Stargazing on Cruise Ships

People go on cruises for many reasons. Some like to visit several port cities in a short period of time without having to pay to fly to each one. Others enjoy luxuriating in a pool all day with even more calm waters surrounding what’s essentially their huge luxurious raft. Cruises are fun ways to combining dancing, eating, gambling and other activities into one memorable vacation. And, they can be excellent opportunities for gazing out at the starry sky, if that’s the kind of thing that floats your boat. Stargazing on cruise ships may, in fact, be the best way to view the sky at night. Out in the ocean, where no lights interfere between your eyes and the heavens, you might see more celestial wonders than you could ever imagine.
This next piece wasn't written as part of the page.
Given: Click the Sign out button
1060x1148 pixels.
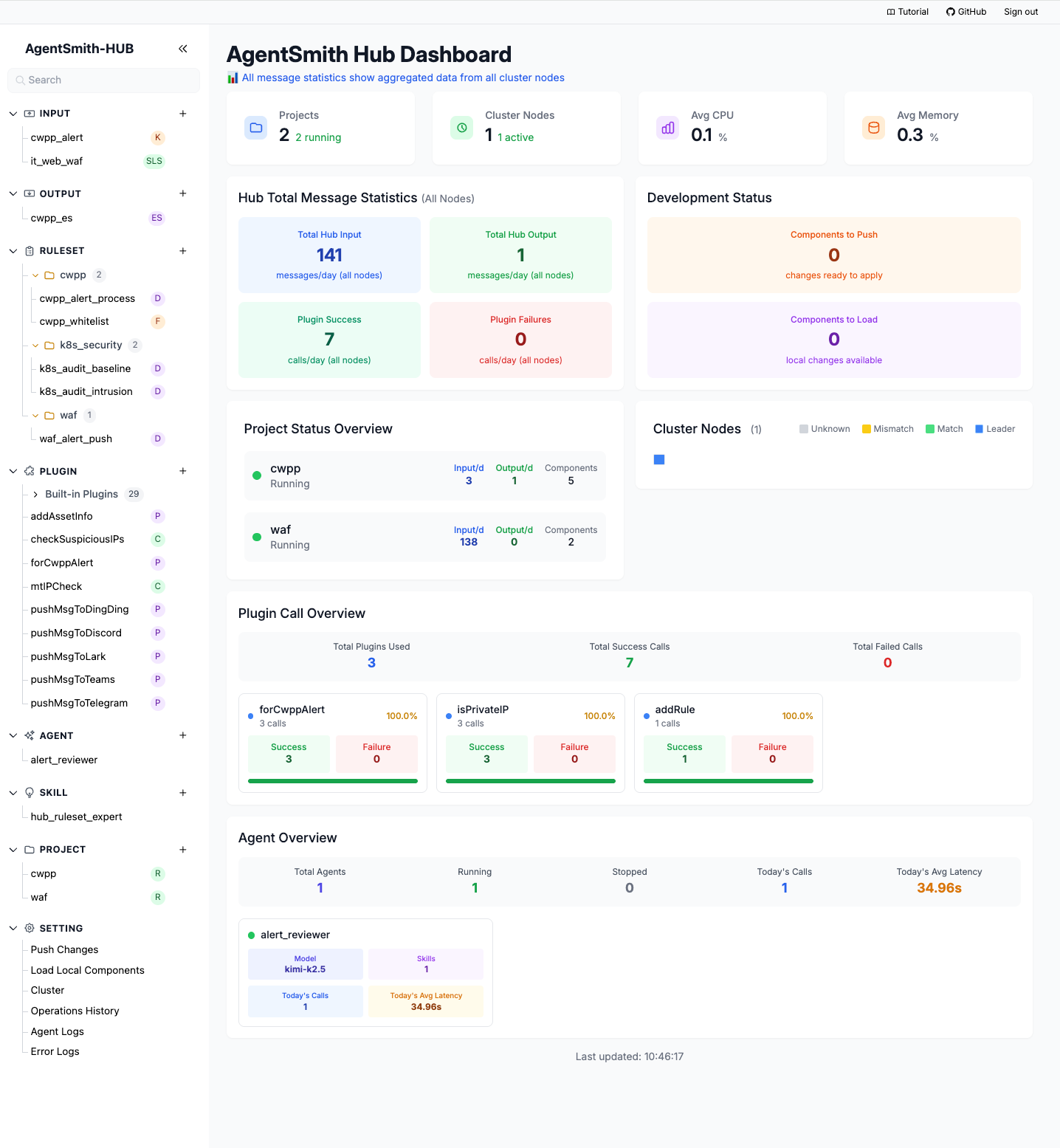Looking at the screenshot, I should pos(1021,12).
Think about what you see when you typically look up at the sky. Depending on where you live, you might view the moon and a few stars, and perhaps a planet or 2. If you’re in a remote place away from a brightly lit city, you may be lucky enough to witness hundreds of stars at a time and a 3 or 4 planets. Consider, though, that the earth is mostly water and out in the water, there is no light disturbance to block out the brilliance of space. This is where the interested stargazer wants to go to experience the magnificence of the Milky Way.

On a cruise ship out at least 10 miles from land, but preferably 25 or more, you can view thousands of stars, a handful of planets, and even the Andromeda galaxy some 2 million light years away – all with the naked eye!

To get the most out of stargazing on a cruise ship, there are some tips you should follow.

Book a cruise that sails far from shore.

The further you get from the lights of civilization, the more sights of the universe you’ll see. Ocean crossings and world cruises are perfect cruises for stargazing. Even if these types of cruises aren’t in your budget, you can see some pretty amazing things at a distance of around 5 miles from shore.

Where you’re going matters.

How far north or south (your latitude) of the equator you’re cruising impacts what you see in the sky. Depending on where you are on earth, you might see stars, planets and constellations that your friends on another cruise ships won’t see. If they’re looking for the Southern Cross in the sky, for instance, they’d better head travel with you on a cruise that stays south of the Tropic of Cancer, which runs roughly between Key West, Florida and Cuba.

Travel at the right time.

Certain times of the year are better for viewing the northern lights, for example. To catch a glimpse of this fantastic phenomena, you’ll want to venture out on a North Atlantic, Scandinavian or Alaskan cruise sometime after late August, when there’s extreme darkness at night and very little moonlight. The darkest point in the lunar cycle is when the moon begins its new cycle and isn’t visible at night.

Of course, you should go to the darkest part of your cruise ship to view the night sky, like the area in front of the bridge in middle of the evening.